Laut der IFES-Nachhilfestudie 2017 im Auftrag der Arbeiterkammer helfen mehr als 60 Prozent der Eltern ihren Kindern in schulischen Belangen. 16 Prozent der befragten Eltern lernen mehrmals pro Woche mit ihren Kindern, 25 Prozent sogar täglich. Bei den Eltern von Volksschulkindern sind es sogar 50 Prozent, die täglich „Schularbeit“ leisten – und das in vielen Fällen neben Job und Haushaltsarbeit. Kein Wunder, dass 70 Prozent aller Eltern von einer Belastung für die ganze Familie sprechen. 

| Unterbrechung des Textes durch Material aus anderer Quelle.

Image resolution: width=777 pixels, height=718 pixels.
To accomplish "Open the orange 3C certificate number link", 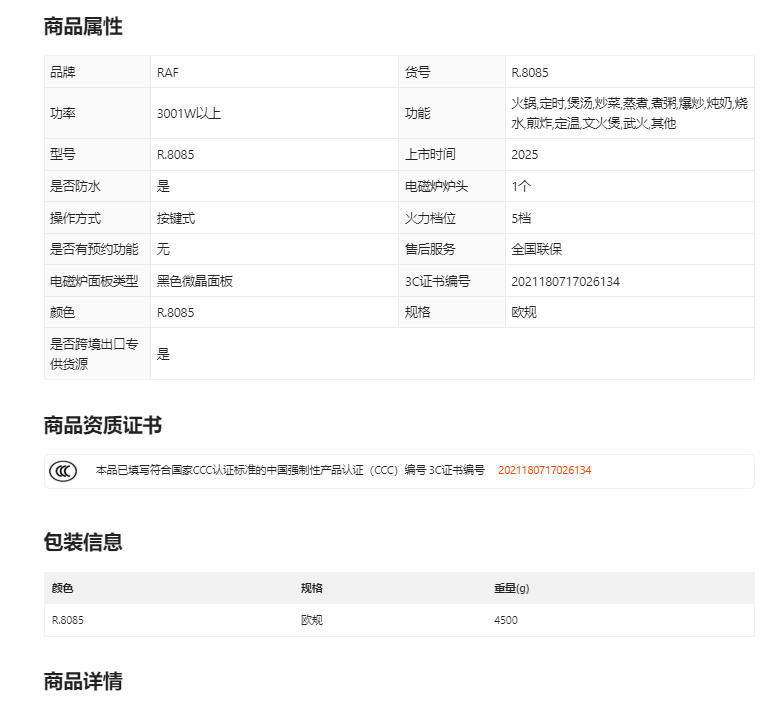I will 544,470.
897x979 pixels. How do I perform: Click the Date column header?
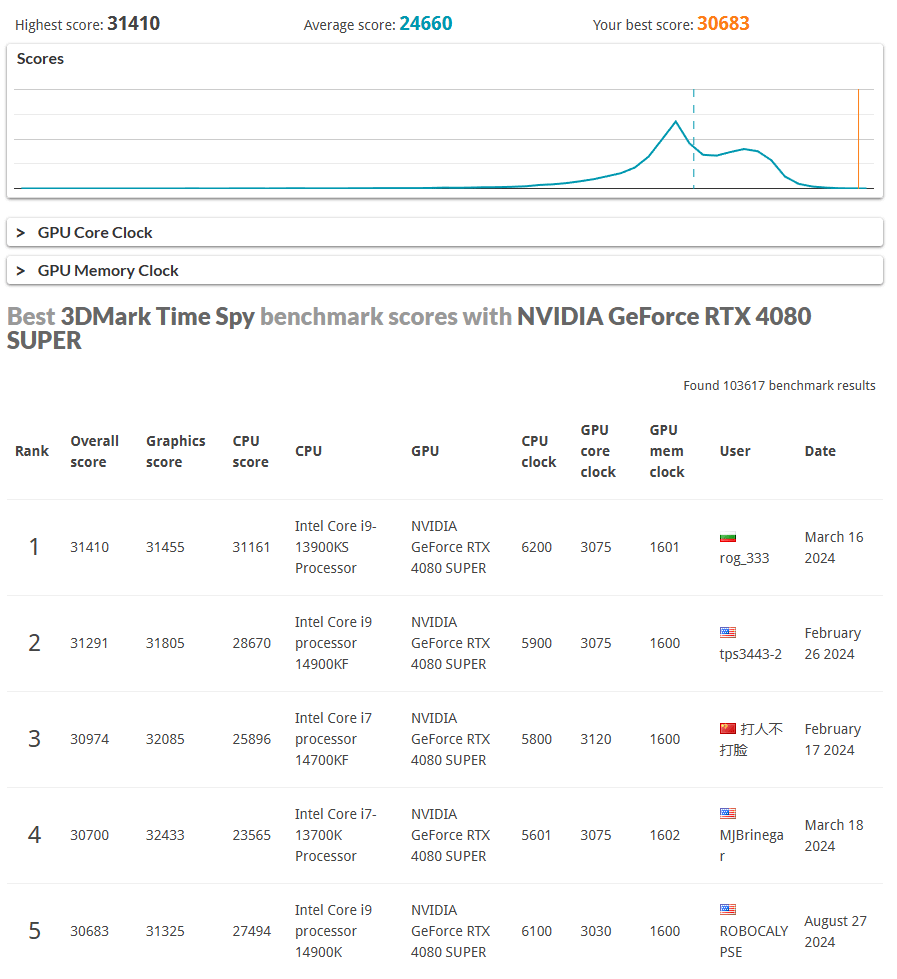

Besuchen die Kinder eine weiterführende Schule, wird es für viele Eltern zunehmend schwer, fachliche Unterstützung zu leisten. Nachhilfe von außen ist allerdings teuer. Die Studie zeigt außerdem, dass der persönliche Lerneinsatz der Eltern trotz Nachhilfe unverändert groß bleibt. Hier konstatiert die Arbeiterkammer ein Versagen des Bildungssystems. Die Schule verlässt sich zu sehr auf die Leistungen der Eltern, der soziale Ausgleich bleibt dabei auf der Strecke. Ein Teufelskreis: Gerade Eltern ohne höhere Schulbildung können ihren Kindern in schulischen Belangen nicht helfen. Gerade sie haben aber oft geringere Haushaltseinkommen und können sich daher teure Nachhilfe nicht leisten.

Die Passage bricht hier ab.